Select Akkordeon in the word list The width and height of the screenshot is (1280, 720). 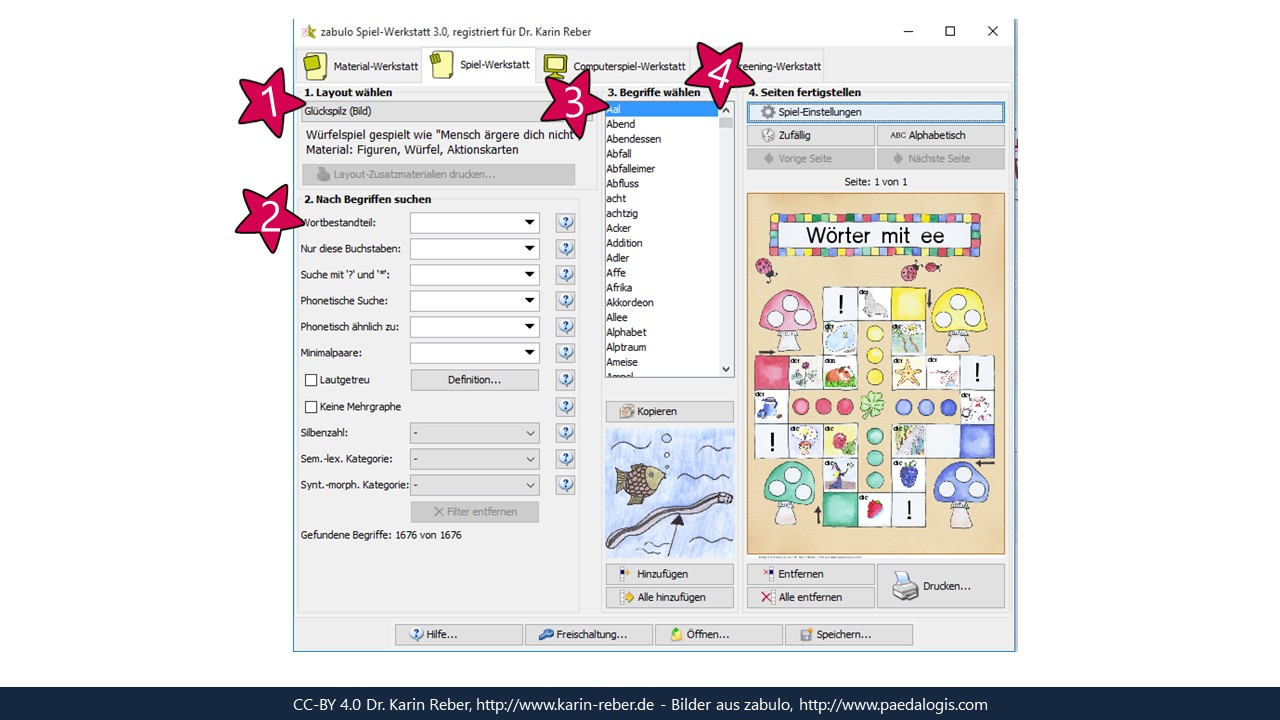[x=629, y=302]
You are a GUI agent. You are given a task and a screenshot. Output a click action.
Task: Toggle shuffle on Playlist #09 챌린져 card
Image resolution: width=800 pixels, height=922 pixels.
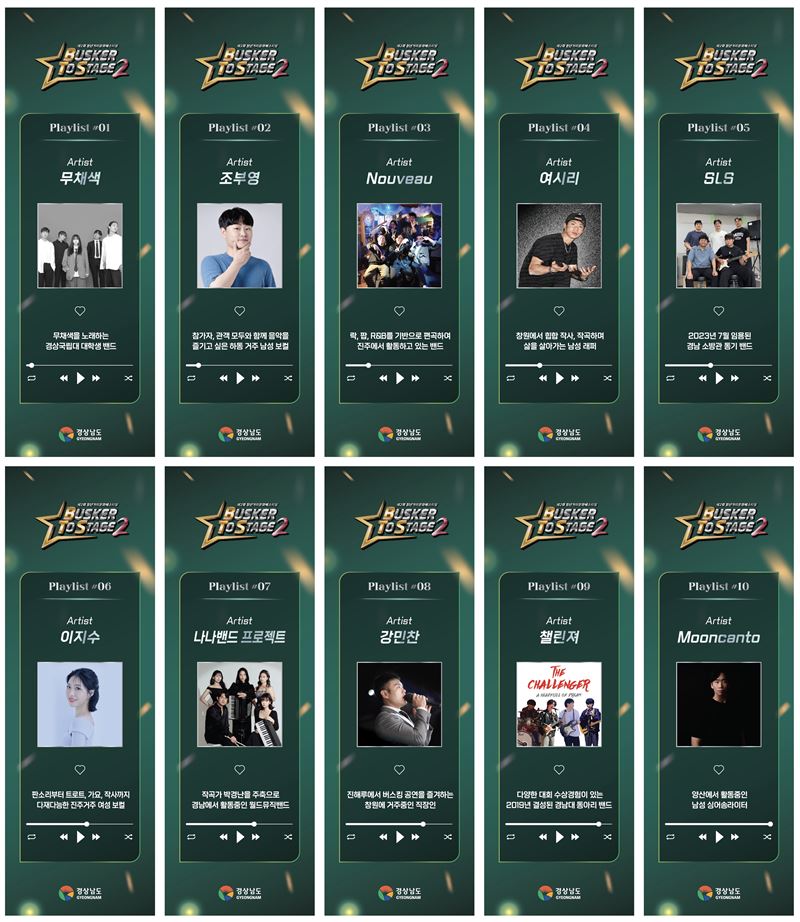607,837
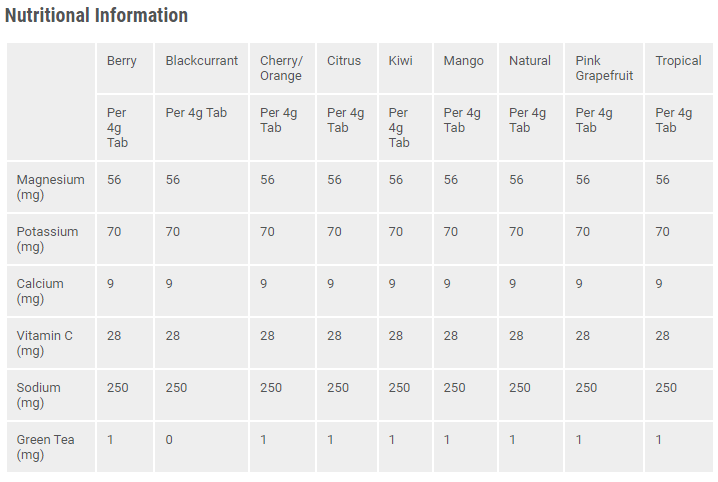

■ ■ ■ ■ ■ ■ ■

Problem to work on -
Reproduce precisely the lines of the listing above, from the line containing "Image resolution: width=800" to the last line, both ends included. Pictures are to be omitted.

Written answer -
Image resolution: width=800 pixels, height=922 pixels.
607,837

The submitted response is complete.